----- RECORDED DATA -----
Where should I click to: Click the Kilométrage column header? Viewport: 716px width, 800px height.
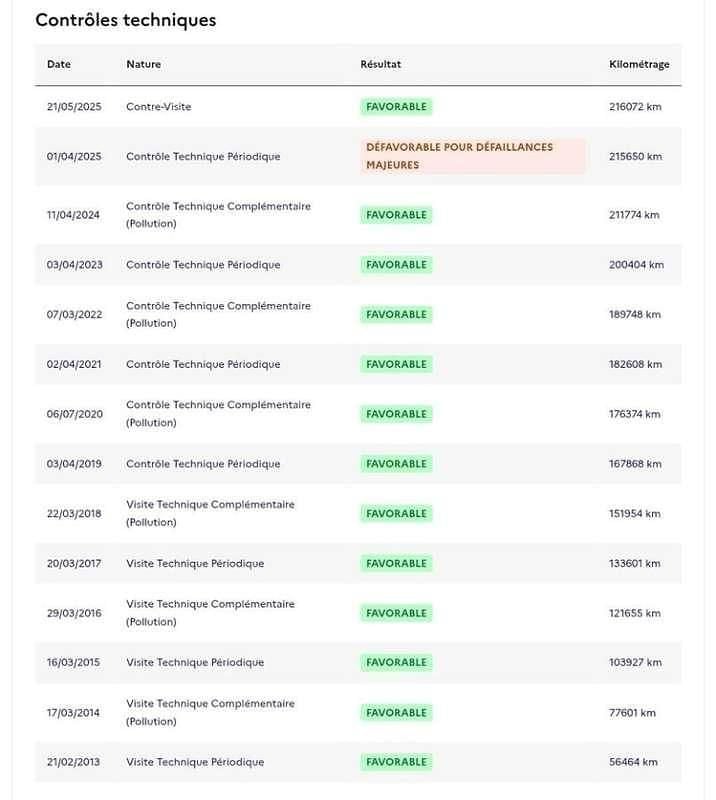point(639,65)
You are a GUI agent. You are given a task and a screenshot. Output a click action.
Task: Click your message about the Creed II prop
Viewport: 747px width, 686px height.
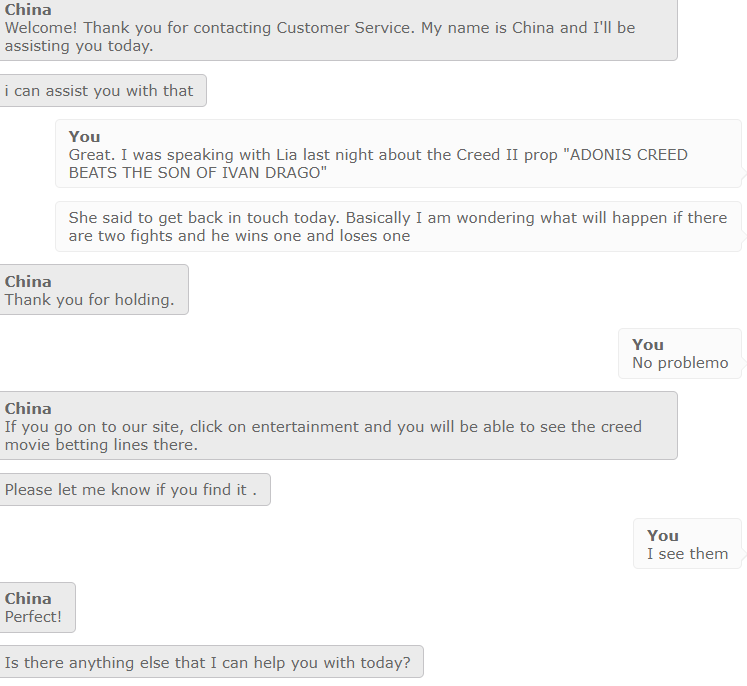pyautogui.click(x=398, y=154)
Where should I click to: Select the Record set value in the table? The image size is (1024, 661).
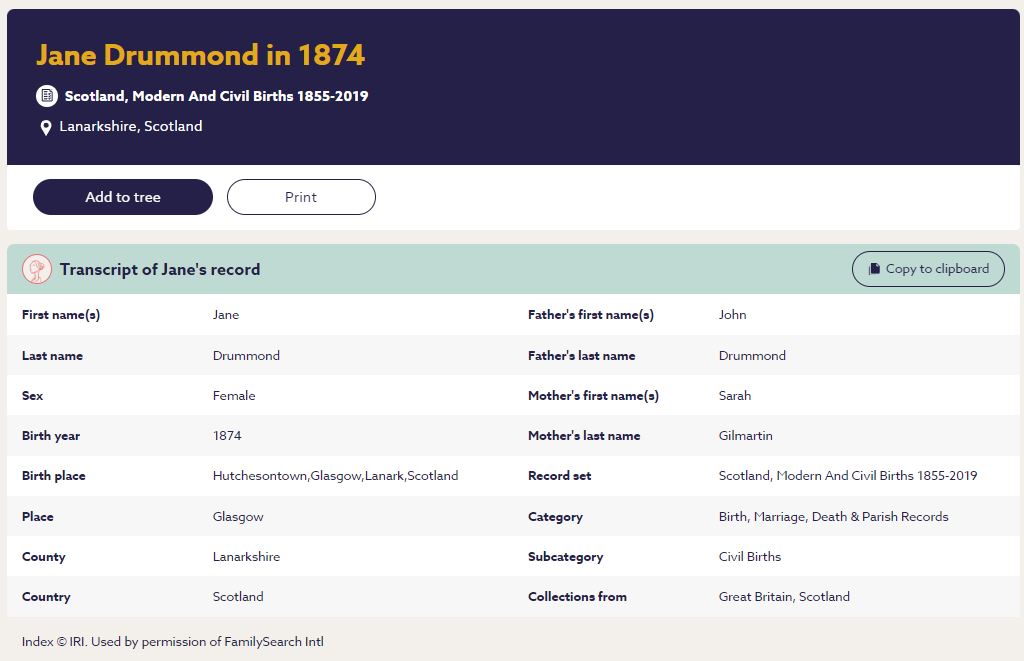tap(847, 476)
-----
» TASK TO COMPLETE
Rewrite every one of the records above with "Viewport" replaced by "Screen size" and everything else unchanged. Omit the pictures from your answer.

» WRITTEN SOLUTION
Where should I click to: Click the Kilométrage column header? Screen size: 716px width, 800px height.
point(639,65)
You are a GUI agent. You are given a task and a screenshot. Output a click action.
Task: Click your message about the Creed II prop
Screen size: 747px width, 686px height.
pyautogui.click(x=398, y=154)
Where should I click to: Select the Record set value in the table? The image size is (1024, 661).
tap(847, 476)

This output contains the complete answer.